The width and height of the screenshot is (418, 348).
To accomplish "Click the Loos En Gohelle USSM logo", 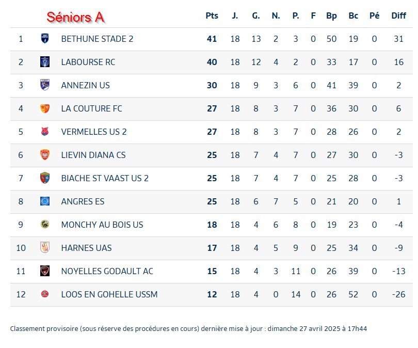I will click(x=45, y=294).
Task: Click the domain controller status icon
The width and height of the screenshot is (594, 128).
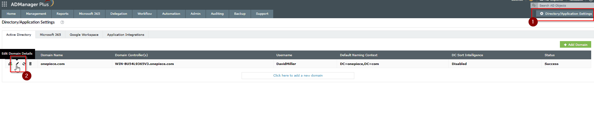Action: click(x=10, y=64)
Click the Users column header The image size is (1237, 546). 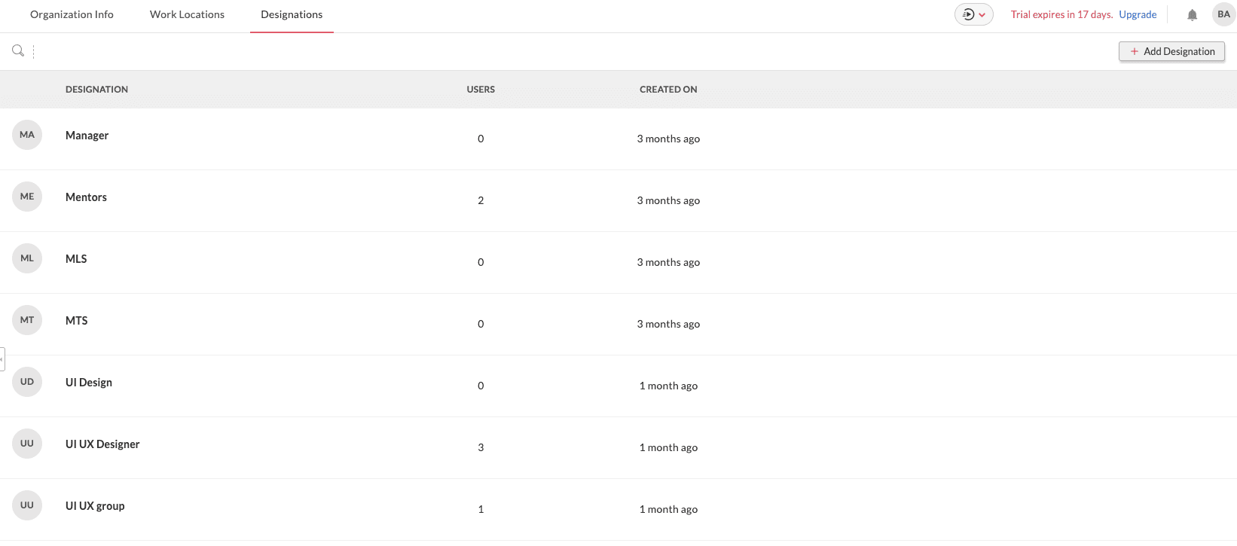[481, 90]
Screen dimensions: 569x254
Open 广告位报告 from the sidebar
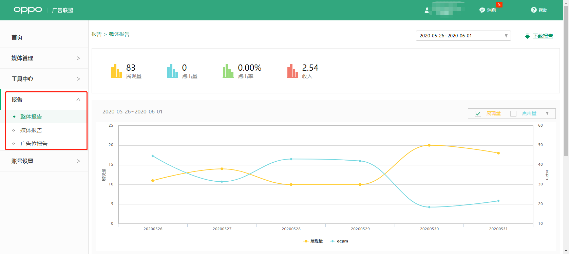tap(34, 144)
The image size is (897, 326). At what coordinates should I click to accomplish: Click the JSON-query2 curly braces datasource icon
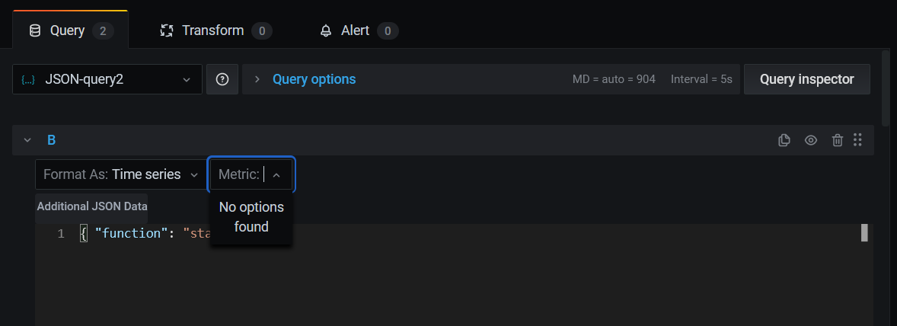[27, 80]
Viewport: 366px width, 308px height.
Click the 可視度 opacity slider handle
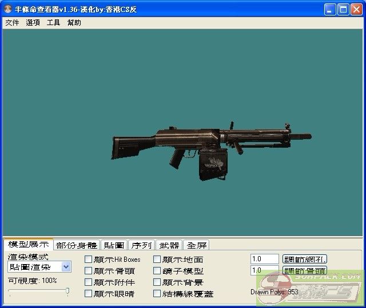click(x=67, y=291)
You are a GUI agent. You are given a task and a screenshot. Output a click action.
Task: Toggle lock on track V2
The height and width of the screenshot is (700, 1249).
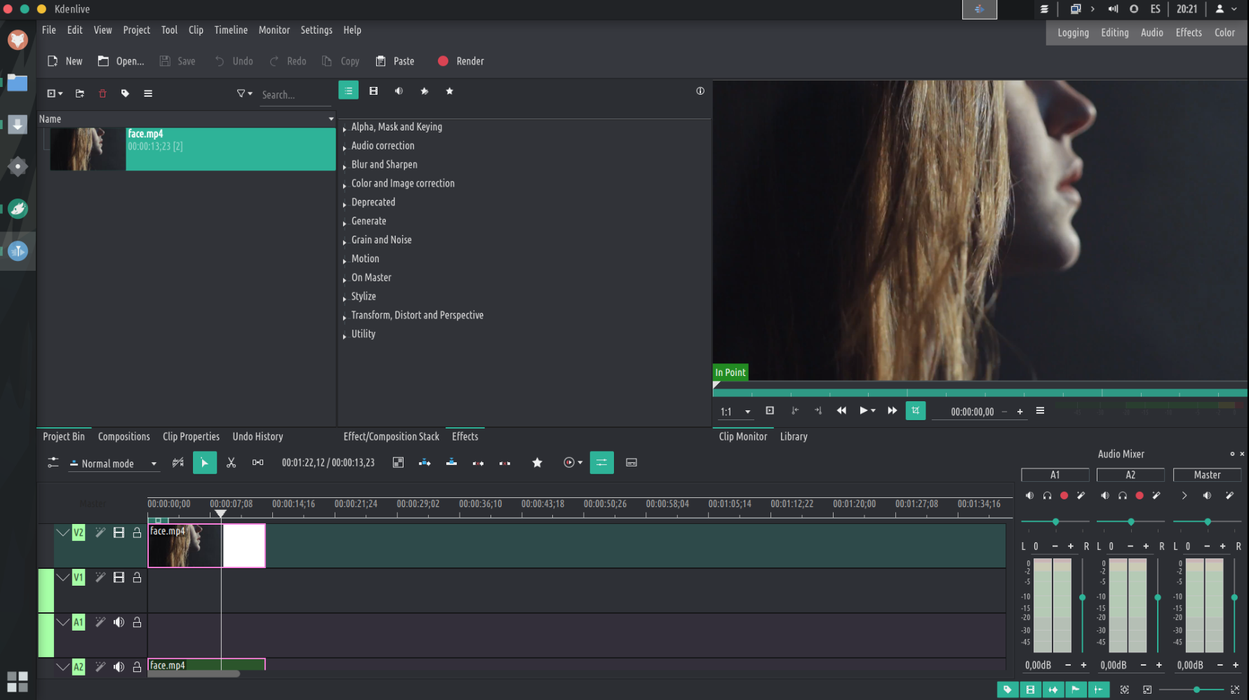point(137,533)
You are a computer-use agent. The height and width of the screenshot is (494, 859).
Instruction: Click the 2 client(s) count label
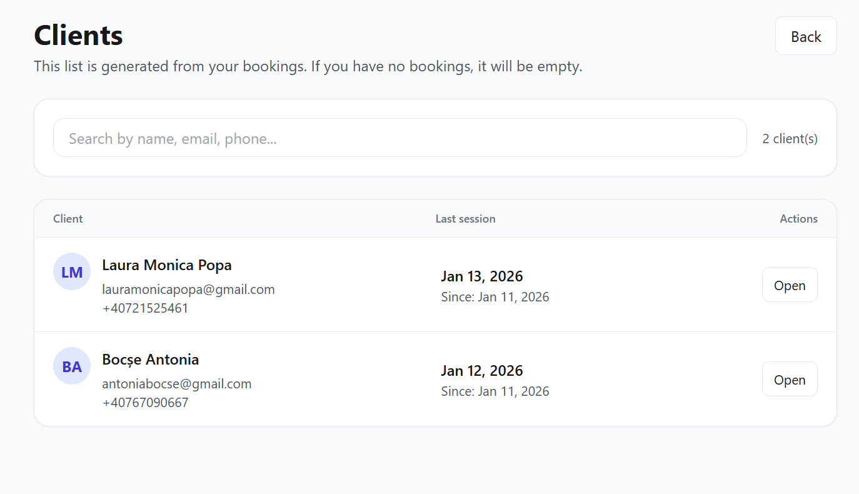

→ **WORK INSTRUCTIONS**: Echo everything in the entries from the line containing "You are a computer-use" down to the end of the entries, both ends included. Leave the pictures out of your answer.

→ **RIGHT ANSWER**:
You are a computer-use agent. The height and width of the screenshot is (494, 859).
Instruction: Click the 2 client(s) count label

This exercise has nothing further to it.